**WORK TASK**
Reproduce word for word the line holding "Task: Click the File ID label" and all lines after it in the data, through the end, leaving out pictures.
** INFORMATION SHOWN follows **
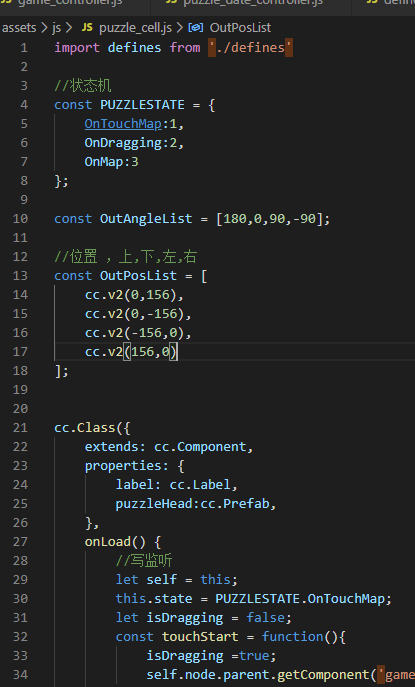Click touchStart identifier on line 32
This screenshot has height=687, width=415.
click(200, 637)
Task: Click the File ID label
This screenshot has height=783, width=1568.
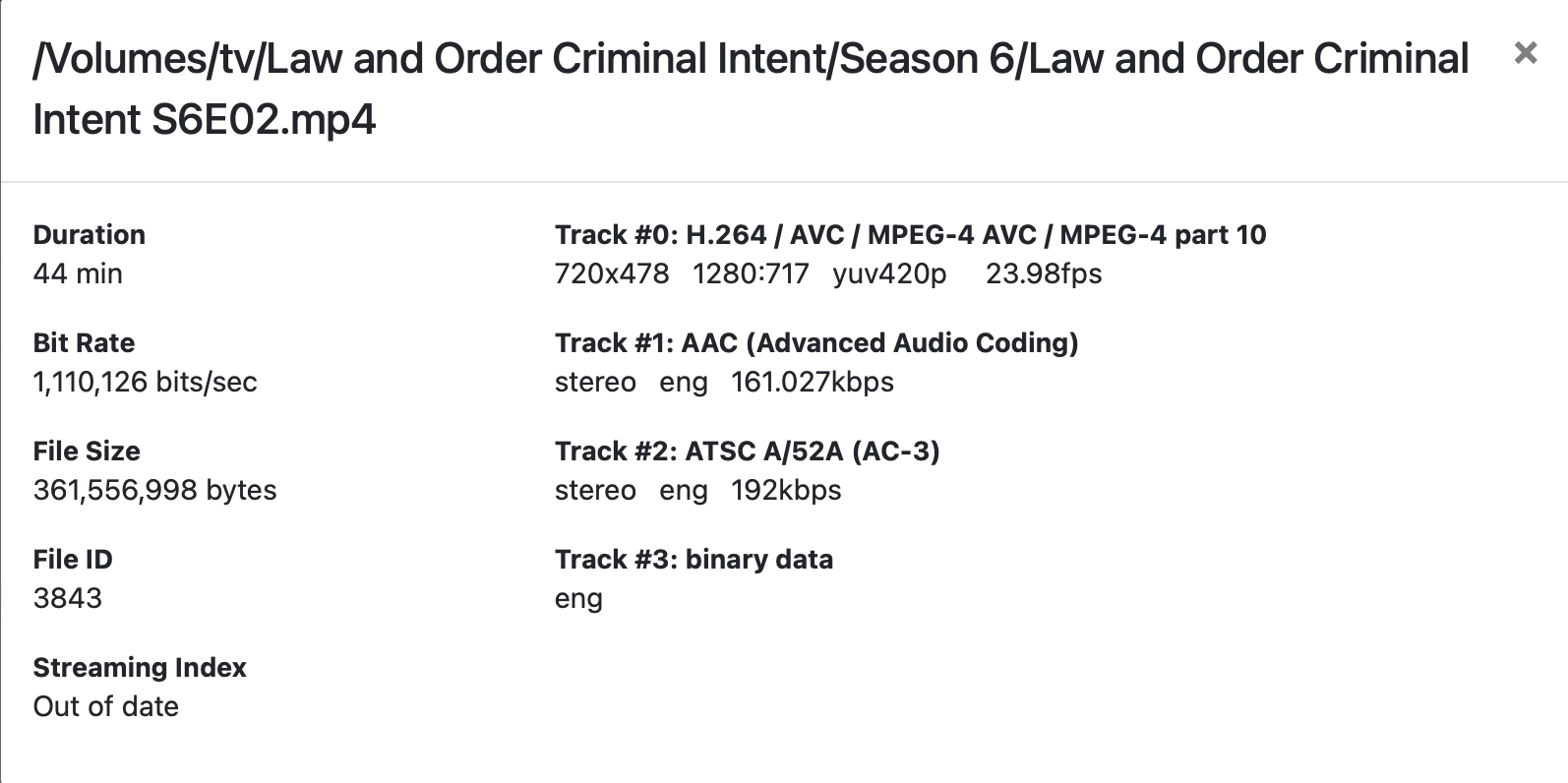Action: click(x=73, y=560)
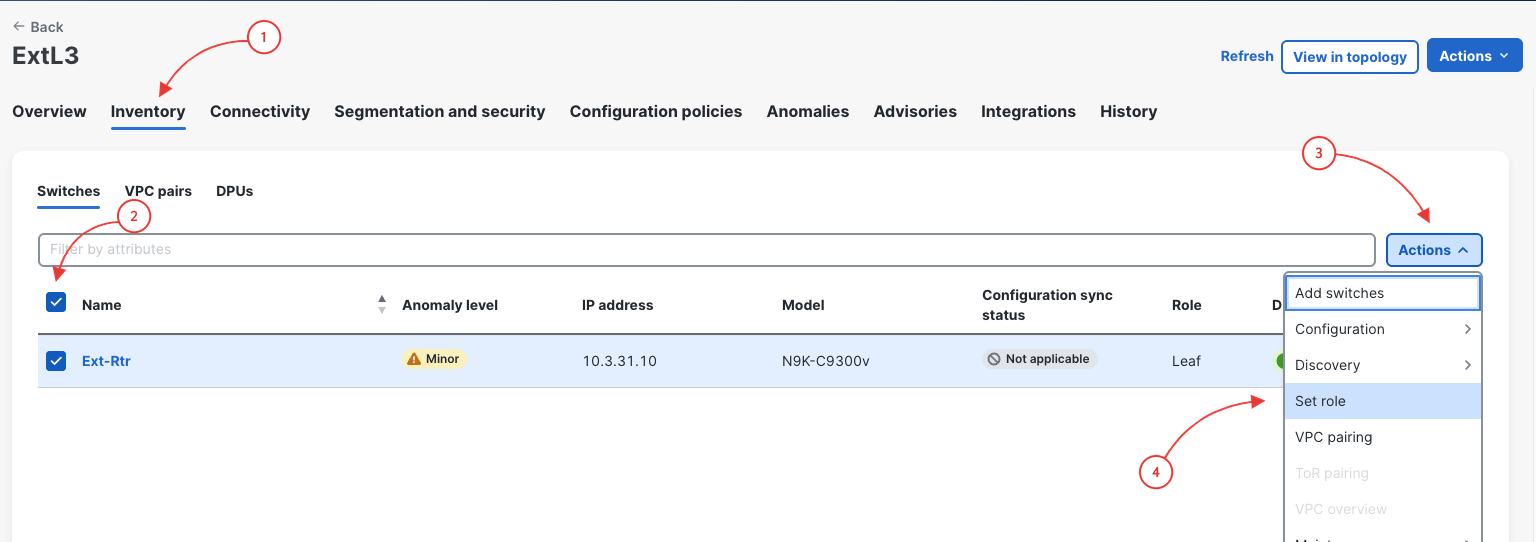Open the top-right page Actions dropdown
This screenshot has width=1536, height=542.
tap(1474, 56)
** End of INFORMATION SHOWN **
**FINISHED EXERCISE**
Task: Click the File ID label
This screenshot has height=783, width=1568.
Action: click(x=73, y=560)
Open the top-right page Actions dropdown
This screenshot has width=1536, height=542.
tap(1474, 56)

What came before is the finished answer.